A small optimization: track the maximum word length in the dictionary and only look back that far.

def word_break(s: str, word_dict: list[str]) -> bool:
    words = set(word_dict)
    max_len = max((len(w) for w in words), default=0)
    n = len(s)
    dp = [False] * (n + 1)
    dp[0] = True
    for i in range(1, n + 1):
        for j in range(max(0, i - max_len), i):
            if dp[j] and s[j:i] in words:
                dp[i] = True
                break
    return dp[n]

This prunes the inner loop when dictionary words are much shorter than s.

Walk Through an Example

Take s = "leetcode", word_dict = ["leet", "code"]. Length 8.

dp[0] = True
i=1 "l"        no split works           dp[1] = False
i=2 "le"       no split works           dp[2] = False
i=3 "lee"      no split works           dp[3] = False
i=4 "leet"     dp[0]=True and "leet" in words  dp[4] = True
i=5 "leetc"    dp[4]=True but "c" not in words dp[5] = False
i=6 "leetco"   no valid split           dp[6] = False
i=7 "leetcod"  no valid split           dp[7] = False
i=8 "leetcode" dp[4]=True and "code" in words  dp[8] = True

Final answer: True. The reconstructed segmentation is "leet" + "code".

Edge Cases

  • Empty s: return True. dp[0] handles this.
  • Empty dictionary: return True only if s is empty.
  • s shorter than the shortest dictionary word: return False unless s itself is a word.
  • Duplicate words in word_dict: the set conversion deduplicates safely.
  • Repeated characters such as "aaaa...a": the max-length pruning prevents quadratic blowup from very long substrings.
  • Unicode strings: Python handles slicing and hashing correctly without special care.

Complexity Analysis

  • Time: O(n^2 * L) in the worst case, where n = len(s) and L is the average substring length being hashed. Strictly speaking each s[j:i] substring creation is O(i - j), and the set lookup is O(i - j) for hashing.
  • Space: O(n) for the DP array, plus O(total characters in dictionary) for the set.

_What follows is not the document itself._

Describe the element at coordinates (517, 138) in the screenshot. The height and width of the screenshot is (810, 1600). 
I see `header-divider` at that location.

The brute force without memoization is exponential. With memoization, the recursive version matches the bottom-up complexity. If you want to revisit growth-rate intuition, see /blog/big-o-notation-explained.

How to Explain It in an Interview

Use this script:

  1. State the DP definition: dp[i] means “the first i characters are segmentable.”
  2. Derive the transition: dp[i] = True if some j has dp[j] = True and s[j:i] is in the dictionary.
  3. Mention converting the list to a set up front; interviewers like the small efficiency call-out.
  4. Code the bottom-up version, then mention the max-length pruning as an optimization.
  5. Trace a small example to demonstrate correctness.
  6. State complexity honestly, including substring creation cost.

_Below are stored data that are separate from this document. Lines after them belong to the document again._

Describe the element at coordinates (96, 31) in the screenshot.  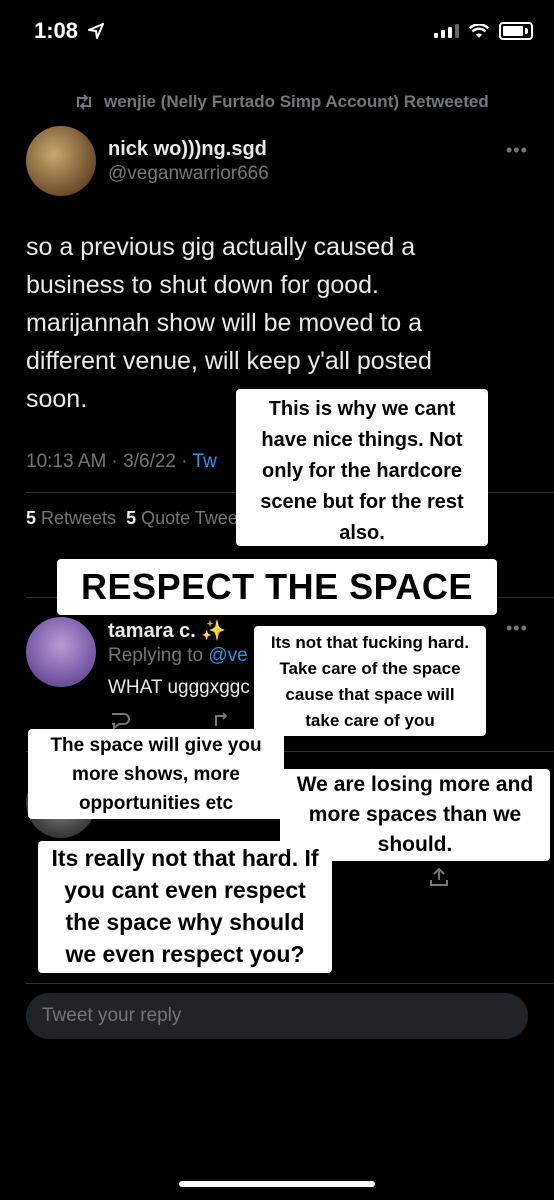
I see `location-arrow-icon` at that location. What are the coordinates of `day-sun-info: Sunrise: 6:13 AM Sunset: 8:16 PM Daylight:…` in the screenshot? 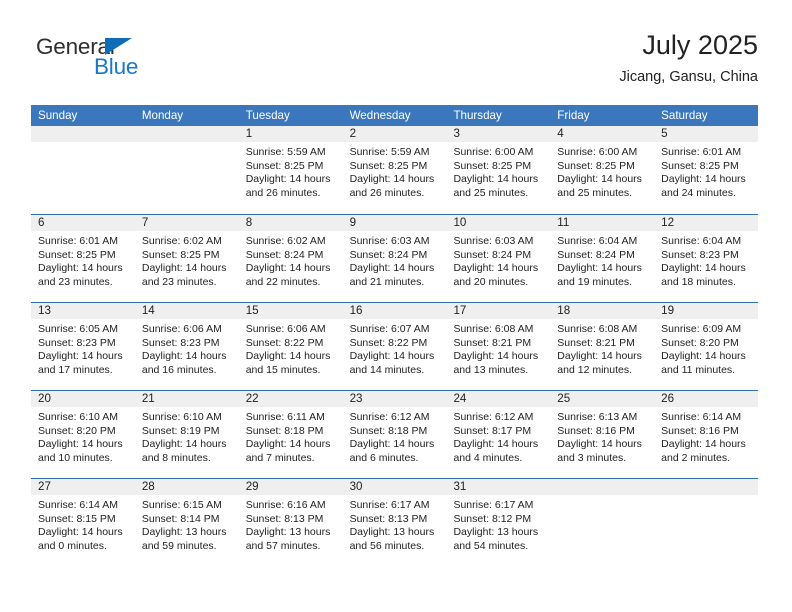 It's located at (602, 436).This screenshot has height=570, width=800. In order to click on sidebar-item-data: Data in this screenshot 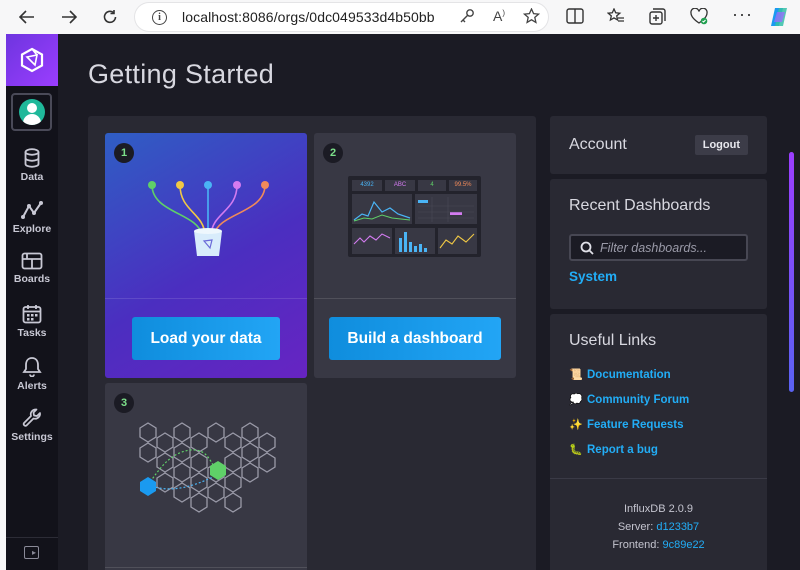, I will do `click(32, 169)`.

Bonus signal: contrast this with Word Break II (LeetCode 140), which asks for all segmentations and therefore requires backtracking rather than a boolean DP.

  • Word Break II (LeetCode 140): enumerate all valid segmentations.
  • Palindrome Partitioning (LeetCode 131): segmentation where every part must be a palindrome.
  • Concatenated Words (LeetCode 472): apply Word Break to every word in a list.
  • Decode Ways (LeetCode 91): a numeric segmentation analogue.
  • More segmentation DP variants live in /blog/dynamic-programming-classic-problems.

Wrap up

Word Break is the cleanest example of “prefix segmentation” DP. The state, the transition, and the dictionary-set optimization are short enough to memorize, yet they cover a wide family of harder problems. Practice this until the boolean DP feels mechanical, then move on to Word Break II and Palindrome Partitioning where the segmentation produces structured output rather than a yes-or-no answer. Pair this article with /blog/dynamic-programming-introduction for the theoretical grounding.